→ What you have to do: Without the pictures, print the lines from the one holding "The height and width of the screenshot is (668, 546)." through the last line below, both included, exactly as they stand.

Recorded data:
- - - - - - -
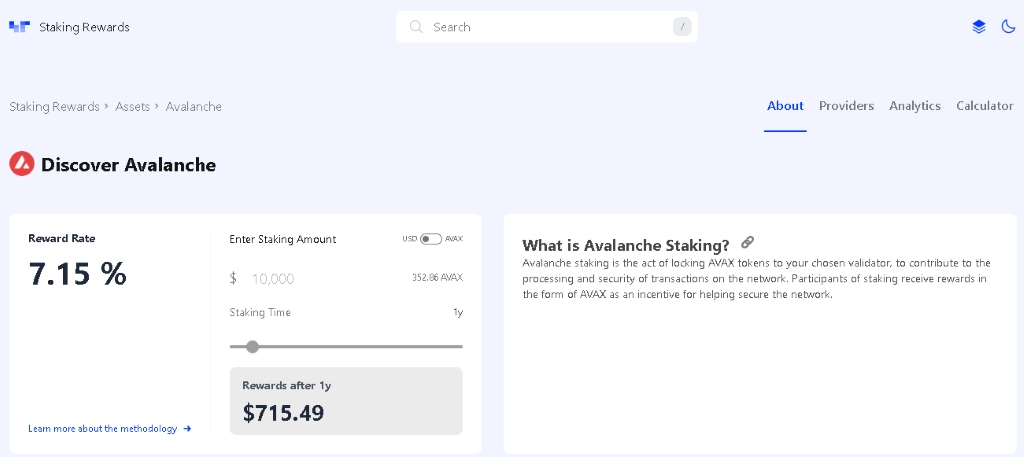Go to the Calculator tab
The image size is (1024, 457).
(984, 106)
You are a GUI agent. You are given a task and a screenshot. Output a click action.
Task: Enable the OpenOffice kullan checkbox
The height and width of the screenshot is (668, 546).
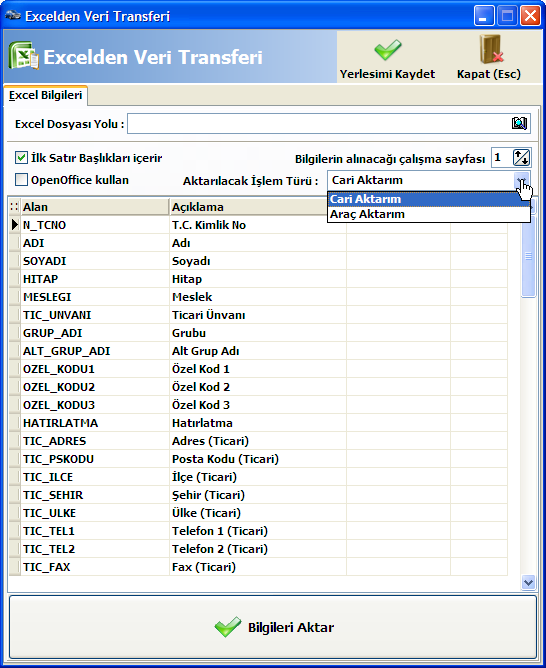21,179
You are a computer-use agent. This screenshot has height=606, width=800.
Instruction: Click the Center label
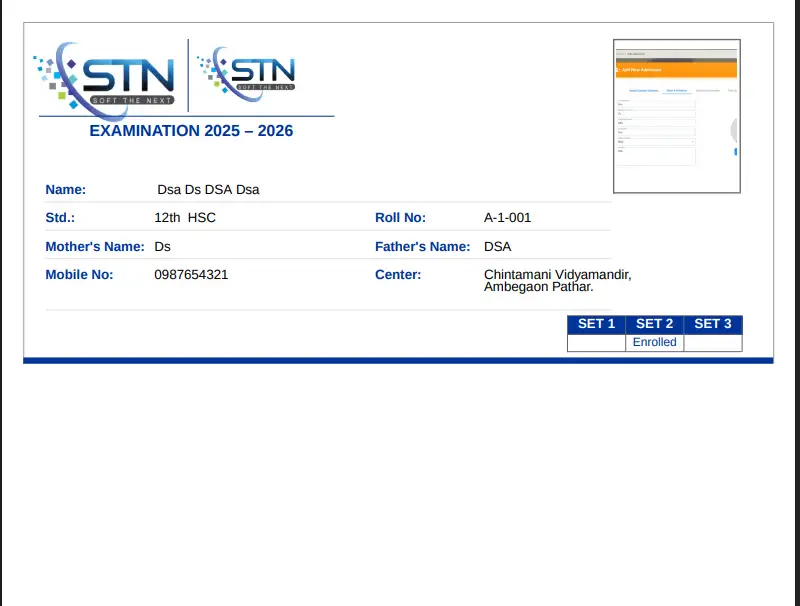pos(398,274)
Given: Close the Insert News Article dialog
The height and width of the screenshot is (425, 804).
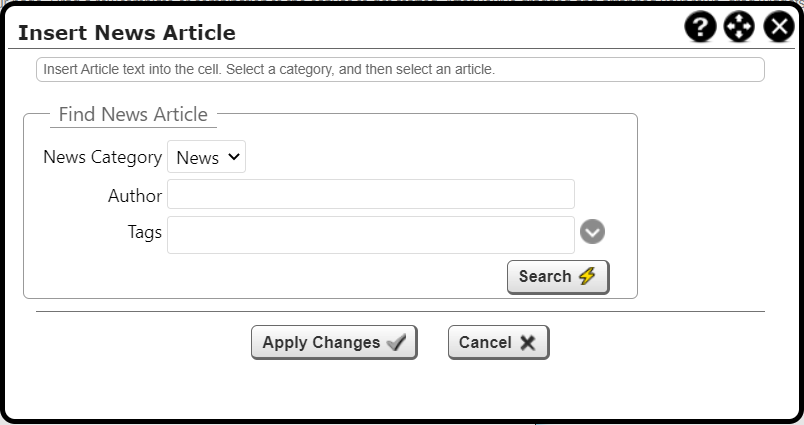Looking at the screenshot, I should (x=779, y=27).
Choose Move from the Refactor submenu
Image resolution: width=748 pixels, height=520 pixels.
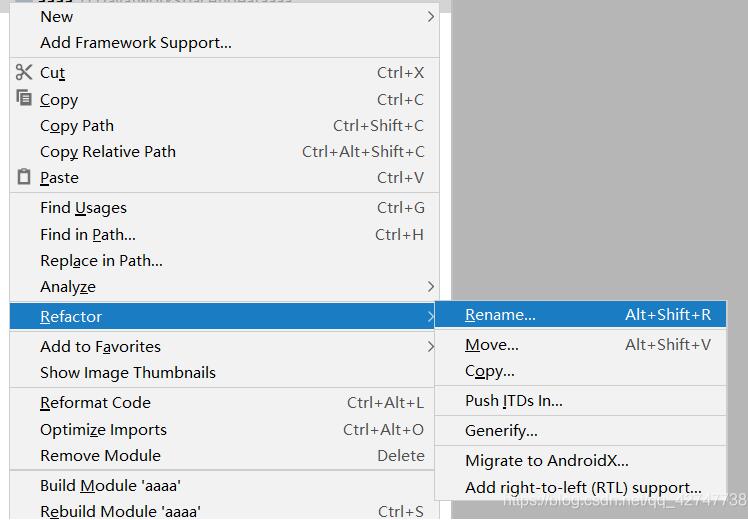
- - - - - - -
→ Exercise response:
The height and width of the screenshot is (668, 546).
21,179
You are a computer-use agent. This screenshot has height=606, width=800.
Instruction: Click the Center label
pos(398,274)
Given: Close the Insert News Article dialog
The height and width of the screenshot is (425, 804).
Looking at the screenshot, I should (x=779, y=27).
Choose Move from the Refactor submenu
Image resolution: width=748 pixels, height=520 pixels.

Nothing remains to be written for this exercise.